TCBP: Calendars (Part Two)

TCBP: Calendars (Part Two)

I covered in Part One that festivals aren’t on my calendar for 2014, and why. So what is?

This year I really want to focus on two things: taking better care of my Beloved Dead, and creating a regular offering cycle for my gods.

The latter has been a project I’ve been working on, on and off, almost since I adopted the label pagan. I have no idea how many versions I’ve gone through over the years, particularly as my personal pantheon took some time to solidify. For the past seven years, my cill shift in Brighid’s honor has been the only consistency- and more than once I tried to shoehorn my twelve into a 20 day rotation. I do not need to tell you the ways this was awful.

I decided late last year that once a month per deity seemed reasonable and do-able. (Aside from my work for Brighid, which will remain on the 20 day cill cycle.) I decided that I would pick a day, from whichever of the cultural calendars I draw from, that seemed like a logical choice, and then I would begin observing them, one month at a time. Obviously I’ve been observing my shifts all along, so February sort of didn’t count, but on the 19th of the Kemetic month that fell within January, I made an offering to Djehuty, and I will continue to do so every 19th from here on out; for Dionysos, I chose Dikhomenia (the full moon) which falls on the 15th of the Hellenic month, starting this month I’ll make an offering to him every full moon. I’ll do this one month at a time, and hopefully when 2015 rolls around I will have eased myself into a functional offering cycle. One thing I’m happy about is the drift of the lunar calendar- presently I have five offering days tied to that cycle, so they (and my cill shift) will shift around the three fixed calendar days, keeping things fluid and familiar, but not rigid and prone to tedium. (I have not selected days for the Dagda, the Morrigan, or Lugh as of yet, but I need to do that soon.)

As for my Beloved Dead, right now most of it is pretty straightforward: individual birthdays and deathdays. I could technically leave it there, but I find it wanting- particularly that there’s no regularity, nothing for them as a group, nothing for the Nameless Dead.

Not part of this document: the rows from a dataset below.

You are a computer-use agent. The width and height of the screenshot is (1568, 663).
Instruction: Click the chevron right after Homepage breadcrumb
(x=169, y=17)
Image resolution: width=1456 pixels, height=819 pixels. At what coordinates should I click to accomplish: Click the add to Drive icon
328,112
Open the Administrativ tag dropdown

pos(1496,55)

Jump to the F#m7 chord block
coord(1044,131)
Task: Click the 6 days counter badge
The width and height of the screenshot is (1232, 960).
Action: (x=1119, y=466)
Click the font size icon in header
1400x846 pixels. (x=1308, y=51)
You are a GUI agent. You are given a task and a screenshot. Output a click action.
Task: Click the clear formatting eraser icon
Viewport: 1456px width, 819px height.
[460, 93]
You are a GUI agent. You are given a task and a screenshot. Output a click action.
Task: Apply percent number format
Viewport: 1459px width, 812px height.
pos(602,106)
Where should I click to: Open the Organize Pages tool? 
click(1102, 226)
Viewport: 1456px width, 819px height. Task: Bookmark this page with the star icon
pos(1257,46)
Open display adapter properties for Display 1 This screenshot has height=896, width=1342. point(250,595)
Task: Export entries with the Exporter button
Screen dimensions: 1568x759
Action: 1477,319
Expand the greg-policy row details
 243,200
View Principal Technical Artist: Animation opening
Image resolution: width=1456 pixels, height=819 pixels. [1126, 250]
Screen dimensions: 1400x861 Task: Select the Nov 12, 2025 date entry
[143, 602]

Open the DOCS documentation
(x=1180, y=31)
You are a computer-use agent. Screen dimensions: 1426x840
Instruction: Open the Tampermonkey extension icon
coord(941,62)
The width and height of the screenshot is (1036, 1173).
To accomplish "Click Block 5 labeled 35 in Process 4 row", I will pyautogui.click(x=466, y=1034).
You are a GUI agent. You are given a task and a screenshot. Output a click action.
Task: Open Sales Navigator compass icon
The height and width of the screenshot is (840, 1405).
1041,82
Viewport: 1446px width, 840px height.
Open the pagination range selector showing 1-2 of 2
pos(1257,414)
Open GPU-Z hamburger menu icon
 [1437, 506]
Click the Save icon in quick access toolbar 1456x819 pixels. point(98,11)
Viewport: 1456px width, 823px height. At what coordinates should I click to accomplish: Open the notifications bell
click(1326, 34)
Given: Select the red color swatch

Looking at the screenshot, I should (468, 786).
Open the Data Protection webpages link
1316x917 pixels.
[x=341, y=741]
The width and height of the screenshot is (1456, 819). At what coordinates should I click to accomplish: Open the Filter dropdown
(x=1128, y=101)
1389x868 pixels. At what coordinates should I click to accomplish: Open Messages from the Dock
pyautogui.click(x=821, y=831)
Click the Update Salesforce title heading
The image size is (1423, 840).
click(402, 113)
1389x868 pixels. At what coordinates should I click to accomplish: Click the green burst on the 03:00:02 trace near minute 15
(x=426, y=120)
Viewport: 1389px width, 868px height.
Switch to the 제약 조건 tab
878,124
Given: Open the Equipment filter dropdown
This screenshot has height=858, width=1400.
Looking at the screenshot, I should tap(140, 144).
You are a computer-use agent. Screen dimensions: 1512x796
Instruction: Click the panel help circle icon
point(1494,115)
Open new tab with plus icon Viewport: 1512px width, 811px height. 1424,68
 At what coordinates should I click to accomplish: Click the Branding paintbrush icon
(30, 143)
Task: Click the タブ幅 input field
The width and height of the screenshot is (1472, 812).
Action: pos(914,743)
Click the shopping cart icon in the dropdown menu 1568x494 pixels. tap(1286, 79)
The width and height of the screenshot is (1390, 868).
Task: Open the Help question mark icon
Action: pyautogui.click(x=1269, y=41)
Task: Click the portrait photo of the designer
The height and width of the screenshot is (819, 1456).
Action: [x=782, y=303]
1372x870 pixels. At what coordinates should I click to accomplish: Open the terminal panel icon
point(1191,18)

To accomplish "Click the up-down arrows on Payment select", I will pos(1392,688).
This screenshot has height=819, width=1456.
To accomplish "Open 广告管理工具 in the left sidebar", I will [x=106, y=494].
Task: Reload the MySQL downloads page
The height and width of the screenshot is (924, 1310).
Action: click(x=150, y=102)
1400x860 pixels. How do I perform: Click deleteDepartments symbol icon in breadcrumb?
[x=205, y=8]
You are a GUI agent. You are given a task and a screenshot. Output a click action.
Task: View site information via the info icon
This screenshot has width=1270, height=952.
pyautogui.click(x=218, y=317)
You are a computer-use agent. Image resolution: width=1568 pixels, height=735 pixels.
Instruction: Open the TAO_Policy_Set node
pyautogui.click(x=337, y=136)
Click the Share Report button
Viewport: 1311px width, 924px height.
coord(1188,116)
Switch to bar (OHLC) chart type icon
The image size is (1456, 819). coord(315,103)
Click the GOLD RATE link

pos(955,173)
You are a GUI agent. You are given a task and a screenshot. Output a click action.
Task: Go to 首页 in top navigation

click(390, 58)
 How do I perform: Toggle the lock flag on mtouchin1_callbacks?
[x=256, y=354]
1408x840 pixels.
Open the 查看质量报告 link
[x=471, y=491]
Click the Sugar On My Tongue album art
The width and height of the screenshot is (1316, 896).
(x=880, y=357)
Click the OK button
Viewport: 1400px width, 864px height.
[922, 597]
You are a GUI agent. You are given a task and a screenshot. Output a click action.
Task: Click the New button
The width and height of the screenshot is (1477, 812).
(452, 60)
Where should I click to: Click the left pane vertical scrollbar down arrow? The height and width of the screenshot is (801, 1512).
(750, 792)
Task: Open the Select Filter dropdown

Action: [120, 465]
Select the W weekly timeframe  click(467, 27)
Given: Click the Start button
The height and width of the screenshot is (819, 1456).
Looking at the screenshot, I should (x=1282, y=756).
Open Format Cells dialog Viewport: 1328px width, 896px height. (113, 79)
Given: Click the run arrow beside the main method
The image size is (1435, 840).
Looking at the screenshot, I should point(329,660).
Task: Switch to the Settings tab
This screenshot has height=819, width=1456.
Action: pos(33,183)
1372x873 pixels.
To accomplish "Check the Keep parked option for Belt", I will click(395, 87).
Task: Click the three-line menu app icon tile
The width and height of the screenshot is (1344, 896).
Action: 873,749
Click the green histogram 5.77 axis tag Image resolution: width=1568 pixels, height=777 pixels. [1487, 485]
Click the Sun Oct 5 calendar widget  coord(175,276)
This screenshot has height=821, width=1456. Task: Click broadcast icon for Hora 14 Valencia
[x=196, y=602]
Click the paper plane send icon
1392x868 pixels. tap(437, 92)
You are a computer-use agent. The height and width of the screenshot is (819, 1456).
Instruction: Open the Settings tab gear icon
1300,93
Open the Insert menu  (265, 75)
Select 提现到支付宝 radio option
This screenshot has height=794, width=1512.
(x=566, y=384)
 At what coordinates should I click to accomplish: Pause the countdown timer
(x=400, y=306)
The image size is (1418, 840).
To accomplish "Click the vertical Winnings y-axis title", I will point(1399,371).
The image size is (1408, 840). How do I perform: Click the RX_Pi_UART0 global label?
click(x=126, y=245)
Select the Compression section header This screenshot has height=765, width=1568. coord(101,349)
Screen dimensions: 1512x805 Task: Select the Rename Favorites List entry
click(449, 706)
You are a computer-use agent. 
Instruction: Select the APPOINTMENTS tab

One thing I’m looking at is a monthly offering for the Dead as a whole, Beloved and Nameless- Kiya mentions here that the sixth of the month appears to have been a monthly akhu festival, which could work nicely. Regular enough that everyone gets attention throughout the year, and not so frequent as to cause burnout as some other options might. (I know one person who at least used to offer once a week, and though I might be able to manage that, I feel like it would get rote really quickly.)

I also want to do some work on festivals for the Dead. Yes, I said no festivals for 2014, I know. But as the historical festivals of Wagy and Samhain are quite a ways off, as is my own Seven Suppers, I think I have more than enough time to make adequate plans. Finding a Hellenic festival for the dead might also be a consideration, even if I don’t incorporate it into this year’s plans. Similarly, something for Veteran’s Day would not be inappropriate, as several of my Beloved Dead served. (I won’t be marking Memorial Day for my own Beloved Dead, as I don’t have any ancestors who died in service. A distinction I only just learned!)

Finally, I’ve been spending more time on my genealogy work (something that would be suitable for a once a month offering, it occurs to me) and marking Opening Night last month was really meaningful for me- drawing an important date out of my family’s history and relating it to my own current life. The nature of historical documents being what it is, I will probably not be able to find a personal link to many of them. But where I can- my Aunt Senta and Great-Grandmother Margot’s arrival in the US, or the day my Great-Grandfather Clement volunteered for WWI, for example- I would like to remember in some way. I’m digging into my genealogy because people are more than the spans of their lives, and I want to know them better, and I want to honor them better.

It’s a work in progress! As I expect it will remain- something I need to keep in mind, when the frustration sets in.